Kastanienbäume, Kastanienallee, Prenzlauer Berg. Eine laue Herbstnacht. Verstohlener Blick durch das Schaufenster eines Buchladens wo ein echter Schriftsteller eine Lesung hält und mehr als zehn  Zuhörer im Publikum sitzen. Berlin. Wehmut.
Weiter in die Szenekneipe. Treffen mit Berlin Mittes zweitbester Feuilletonistin und dem zweitbesten aus Bielefeld stammenden Schriftsteller. Sie wissen noch nicht, dass ich gar nicht Traunsteins zweitbester Schriftsteller bin. Oder sie wissen es längst. Auch sie haben Internet. Sie lassen sich nichts anmerken. Diskussion auf Augenhöhe. Gerührt.

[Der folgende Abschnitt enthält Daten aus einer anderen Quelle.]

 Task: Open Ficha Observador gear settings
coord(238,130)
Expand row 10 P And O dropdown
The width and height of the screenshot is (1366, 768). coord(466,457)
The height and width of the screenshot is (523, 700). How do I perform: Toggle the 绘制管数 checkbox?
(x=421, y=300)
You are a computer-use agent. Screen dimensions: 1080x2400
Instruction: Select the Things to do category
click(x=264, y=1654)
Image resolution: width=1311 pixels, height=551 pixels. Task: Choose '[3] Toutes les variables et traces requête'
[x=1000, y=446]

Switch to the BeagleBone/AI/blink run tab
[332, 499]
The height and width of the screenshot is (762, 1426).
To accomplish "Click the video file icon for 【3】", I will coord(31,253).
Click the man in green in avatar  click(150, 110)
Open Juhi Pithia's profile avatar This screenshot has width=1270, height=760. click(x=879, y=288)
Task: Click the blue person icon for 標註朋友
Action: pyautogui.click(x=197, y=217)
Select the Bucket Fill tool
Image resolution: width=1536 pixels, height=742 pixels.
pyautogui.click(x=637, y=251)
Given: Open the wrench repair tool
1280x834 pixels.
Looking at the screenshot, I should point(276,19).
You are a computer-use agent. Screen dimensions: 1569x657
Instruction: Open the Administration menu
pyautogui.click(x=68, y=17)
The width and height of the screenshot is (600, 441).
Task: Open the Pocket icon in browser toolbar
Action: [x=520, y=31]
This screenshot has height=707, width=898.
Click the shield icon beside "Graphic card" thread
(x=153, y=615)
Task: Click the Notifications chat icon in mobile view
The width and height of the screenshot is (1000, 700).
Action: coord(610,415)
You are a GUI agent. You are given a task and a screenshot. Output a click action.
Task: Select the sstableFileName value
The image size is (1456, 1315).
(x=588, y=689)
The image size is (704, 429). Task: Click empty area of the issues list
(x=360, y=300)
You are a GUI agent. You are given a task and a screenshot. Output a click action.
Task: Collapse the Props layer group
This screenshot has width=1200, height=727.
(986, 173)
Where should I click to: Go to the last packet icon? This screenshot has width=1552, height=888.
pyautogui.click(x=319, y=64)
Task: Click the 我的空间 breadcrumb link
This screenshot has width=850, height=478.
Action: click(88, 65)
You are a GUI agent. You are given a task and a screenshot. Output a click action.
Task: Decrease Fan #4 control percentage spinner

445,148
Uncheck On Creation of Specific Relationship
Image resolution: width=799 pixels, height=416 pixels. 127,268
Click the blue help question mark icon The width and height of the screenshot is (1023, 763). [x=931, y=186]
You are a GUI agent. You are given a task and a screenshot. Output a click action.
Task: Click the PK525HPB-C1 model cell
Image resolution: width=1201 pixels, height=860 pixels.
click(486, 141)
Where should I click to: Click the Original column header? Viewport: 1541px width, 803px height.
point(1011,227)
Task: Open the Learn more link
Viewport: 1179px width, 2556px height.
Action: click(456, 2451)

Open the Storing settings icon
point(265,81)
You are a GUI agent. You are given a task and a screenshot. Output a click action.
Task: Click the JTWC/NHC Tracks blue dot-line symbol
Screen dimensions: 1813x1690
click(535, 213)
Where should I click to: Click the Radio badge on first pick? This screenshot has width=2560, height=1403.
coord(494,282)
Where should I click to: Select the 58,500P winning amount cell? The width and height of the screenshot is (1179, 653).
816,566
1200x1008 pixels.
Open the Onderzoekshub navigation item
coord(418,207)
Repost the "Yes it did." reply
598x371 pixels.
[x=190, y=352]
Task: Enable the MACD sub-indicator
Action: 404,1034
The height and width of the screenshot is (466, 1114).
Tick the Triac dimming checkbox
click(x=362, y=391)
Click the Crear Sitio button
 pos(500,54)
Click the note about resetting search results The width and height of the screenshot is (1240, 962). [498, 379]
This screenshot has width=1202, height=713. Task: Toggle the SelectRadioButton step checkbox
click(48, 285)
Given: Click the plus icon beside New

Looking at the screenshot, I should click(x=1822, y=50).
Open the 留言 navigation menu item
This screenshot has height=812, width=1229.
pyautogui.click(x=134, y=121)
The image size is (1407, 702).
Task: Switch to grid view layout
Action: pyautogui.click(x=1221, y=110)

Nach den harten Wochen seit meiner Enttarnung und der gemeinen Mail die ich seitdem bekommen habe, Austausch über Shitstorms. Es war bereits mein zweiter. Schon vor drei Jahren hatte ich einmal eine unschöne Mail bekommen.
Gespräch über Literatur. Natürlich. Lottmann sei in der Stadt und auch sein Freund und Wegbegleiter Holm Friebe kehre regelmäßig in diese Kneipe ein. Ich, der Hochstapler werde hellhörig. Weiß sie, dass ich in Wirklichkeit ein gar nicht so höflicher Paparazzo bin, der durch eine Überdosis des Buches "Arbeit und Struktur" dem Wahn erlag, ein guter Freund von Holm, Cornelius und Joachim zu sein? Ist das Treffen etwa als letzter Coup des zweitbesten Schriftstellers Traunsteins geplant, ehe seine nie vorhandene Autorenkarriere wie ein Kartenhaus in sich zusammenfällt? Geht der Hochstapler so weit, die kostbare Zeit der nettesten Shitstorm-Auslöserin Deutschlands und die ihres Freundes zu missbrauchen, nur um einmal in derselben Kneipe wie seine Idole zu sitzen?
Und um Haaresbreite wäre die Utopie des Hochstaplers aufgegangen: Die Feuilletonistin greift zum Handy und lädt kurzerhand Cornelius runter in die Kneipe ein. "Mit wem bist du da?", antwortet er kurz darauf. Wird Cornelius wirklich kommen und dem Pseudo-Literaten eine letzte große Bühne bereiten? "Mit Bernhard S." tippt die Journalistin in ihr Handy. 
Cut.

Donnerstag, 28. 11.2017 22:59
Im Schwarzsauer mit R. und T. Rauchschwaden. Mein drittes Bier und jede Menge Leitungswasser. R. hat Cornelius eingeladen und er antwortet mit einem Zitat aus meinem Blog. Er kommt nicht, aber er hat mich gelesen. Was viel schlimmer ist. Etwas verrutscht. Ein unwirklicher Abend kippt endgültig ins Surreale. An Nächten wie diesen klafft das Universum auf. Ich eine blasse Figur meines Lieblingsbuches. Hilflos begeistert und peinlich berührt von mir selbst. Derjenige der gerade diese Geschichte verfasst sollte sich mehr Mühe beim Skizzieren seiner Hauptfigur machen. Kill your darlings. Ich muss nach Hause. Kastanienallee, Kastanien. Steige in die falsche U-Bahn ein. Träume die ganze Nacht von Lottmann.